I turned a cavity into a piece of 1" diameter steel rod stock chucked in the 3-jaw to form a cup chuck that the tyre rim would sit in without play. Loctite was used to hold the wheel firmly in place. I braced the wheel hub with the nose of the tailstock drill chuck overnight so it wouldn't shift while the Loctite cured.
Using a tiny endmill, I bored a new axle hole of larger diameter in the true centre of the wheel.
I then created a brass bushing to fill the gap between the larger hole and the existing shaft diameters from a length of brass rod held in an ER16 collet.
With my miniature arbour press (see previous post) I was easily able to fit the bush to the axle and the bushed axle into the newly bored wheel.

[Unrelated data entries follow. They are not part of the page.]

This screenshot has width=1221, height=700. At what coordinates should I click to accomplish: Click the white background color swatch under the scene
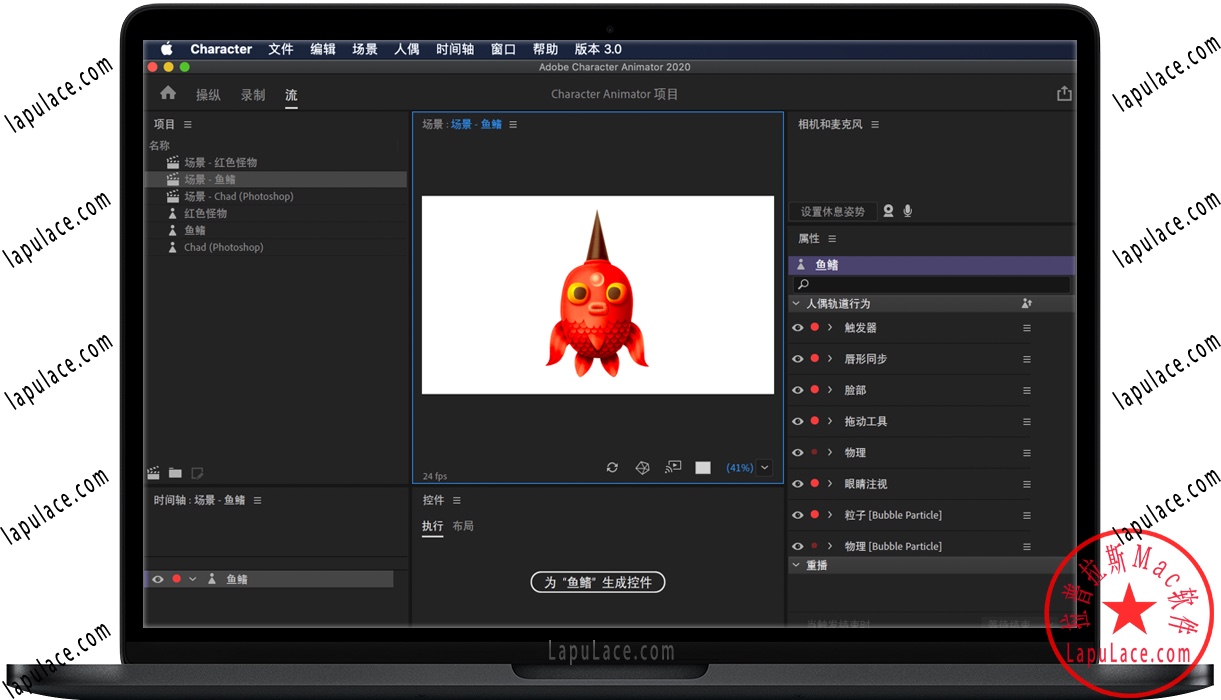click(702, 467)
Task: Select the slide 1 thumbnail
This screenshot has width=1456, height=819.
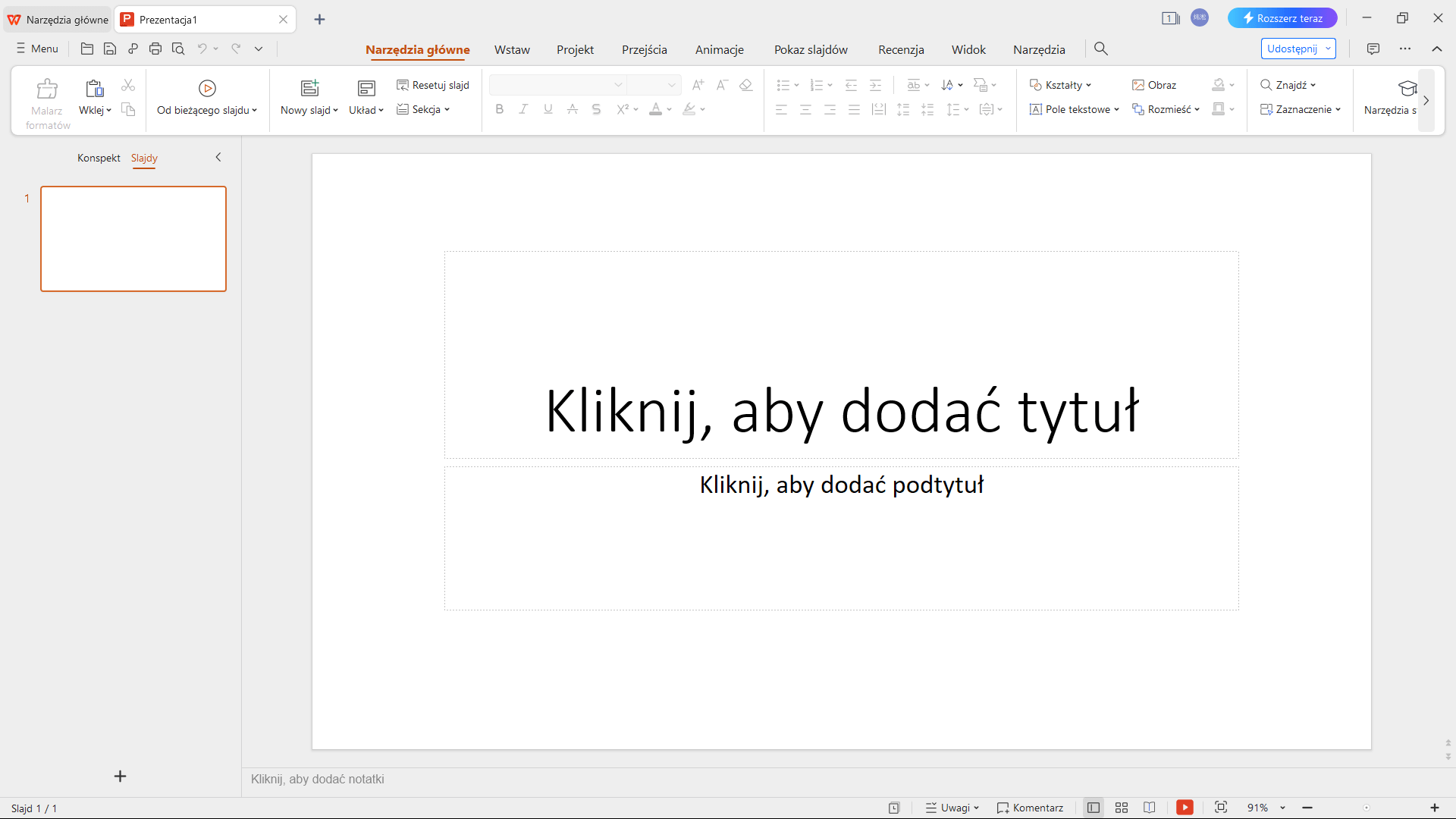Action: click(133, 238)
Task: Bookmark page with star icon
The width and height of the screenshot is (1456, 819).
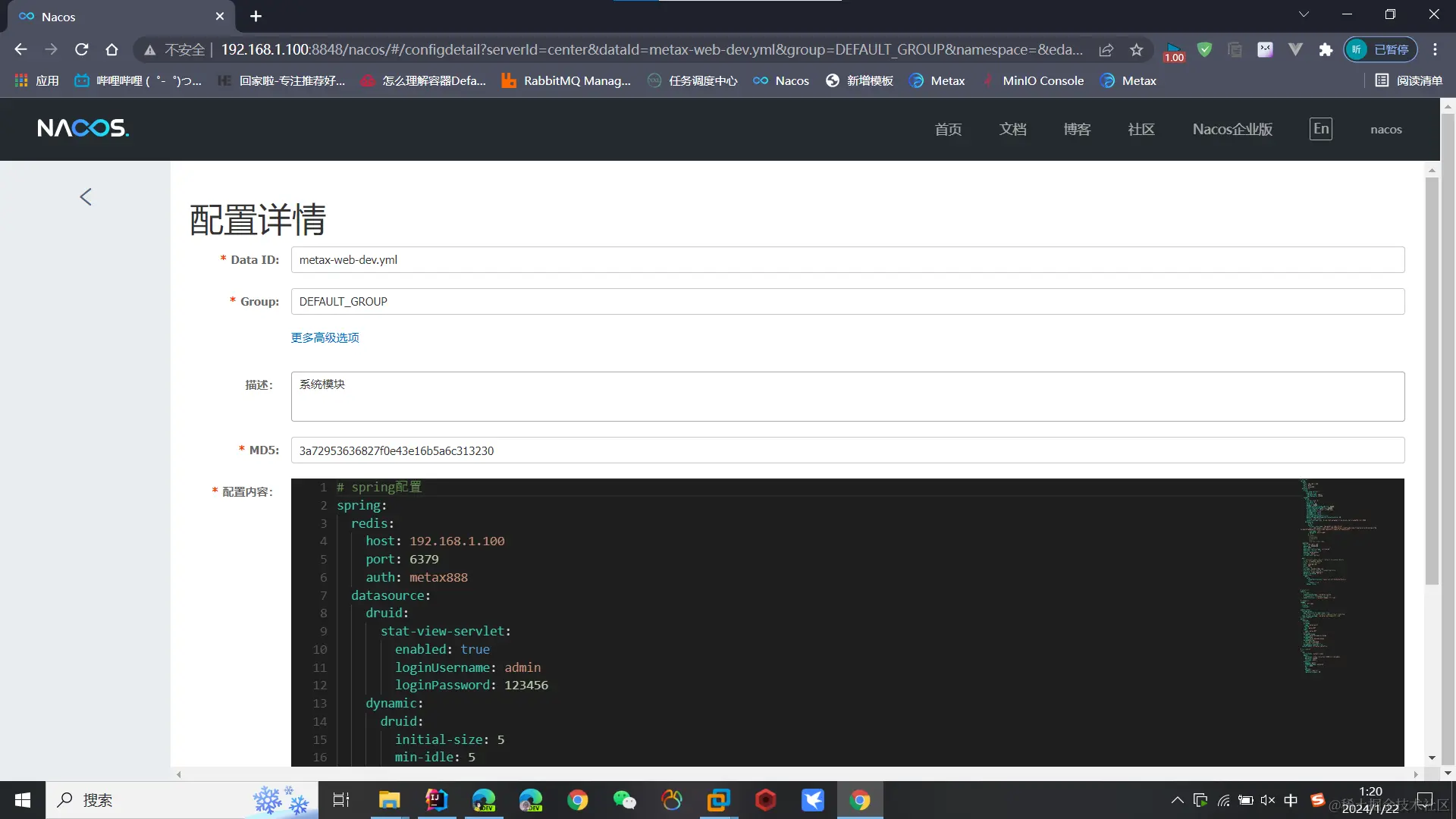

Checking with the DTI on the tyre rim I found the eccentricity to now be ~ .003", which was equal or slightly better than the remaining "stock" wheel measurements.
The locomotive no longer waddles but it does suffer from poor traction due to its rigid, uncompensated chassis design, light weight, and small motor. Unfortunately the driving axle is the forward one, which precludes any easy changes to the suspension which would improve operation.
2 comments:
BobCatt,
I am also doing S scale now, hopefully to Proto:64 standards. What are your thoughts on equalizing a model steam engine? Specifically a 4-4-0 and a 2-8-0?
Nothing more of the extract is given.